Ivan Babić

Personal information
- Full name: Ivan Babić
- Date of birth: 2 August 1974 (age 51)
- Place of birth: Novo Selo, SFR Yugoslavia
- Height: 1.83 m (6 ft 0 in)
- Position: Centre-back

Team information
- Current team: Napredak Kruševac (assistant)

Youth career
- Omladinac Novo Selo
- Hajduk Jarčujak

Senior career*
- Years: Team / Apps / (Gls)
- 1999: Borac Čačak / 1 / (0)
- 2000–2004: Napredak Kruševac / 84 / (5)
- 2004–2008: Partizan / 0 / (0)
- 2005: → Obilić (loan) / 28 / (0)
- 2006: → Rad (loan) / 9 / (0)
- 2006–2007: → Bežanija (loan) / 3 / (0)
- 2008: → Napredak Kruševac (loan) / 10 / (1)
- 2008: Tavriya Simferopol / 0 / (0)
- 2008–2010: Napredak Kruševac / 37 / (0)
- 2010–2012: Novi Pazar / 45 / (4)
- 2012: Metalac Gornji Milanovac / 9 / (0)
- 2013–2014: Borac Čačak / 16 / (0)
- 2014–2016: Sloga Kraljevo / 42 / (0)

Managerial career
- 2016–2017: Goč
- 2017: Temnić (assistant)
- 2018–2019: Tutin
- 2019: Napredak Kruševac (U19)
- 2019–: Napredak Kruševac (assistant)

= Ivan Babić (footballer, born 1981) =

Serbian footballer

Ivan Babić (Serbian Cyrillic: Иван Бабић; born 2 August 1974) is a Serbian retired footballer who played as a defender.

==Career==
===Club career===
Babić made his debut for Borac Čačak in 1999, before moving to Napredak Kruševac in 2000. In June 2004, Babić signed a deal with Partizan. He played on loan at Obilić, Rad and Bežanija.
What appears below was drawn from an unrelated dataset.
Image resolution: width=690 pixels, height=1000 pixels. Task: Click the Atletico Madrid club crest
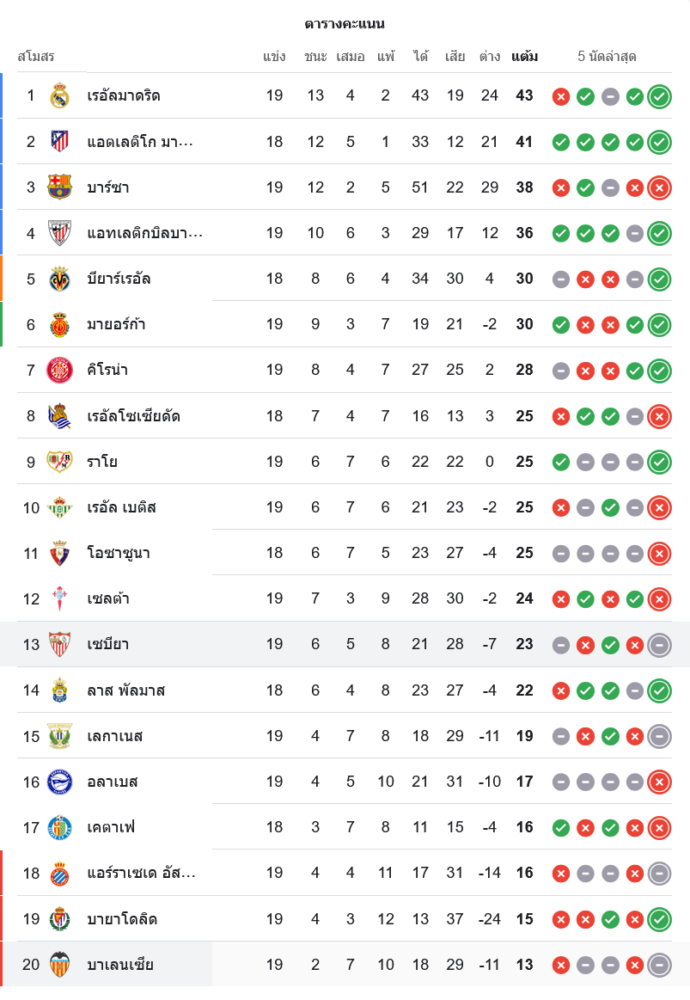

He returned to Napredak Kruševac in the 2007–08 season. After three seasons, Babić moved to Novi Pazar in the summer of 2010. He scored first Serbian SuperLiga goal in the club's history for a 1–0 win against Smederevo.

===Coaching career===
After having working as U19 head coach for his former club FK Napredak Kruševac, Babić was promoted as assistant coach for the club's first team in December 2019 under his former teammate and newly appointed head coach Ivan Stefanović.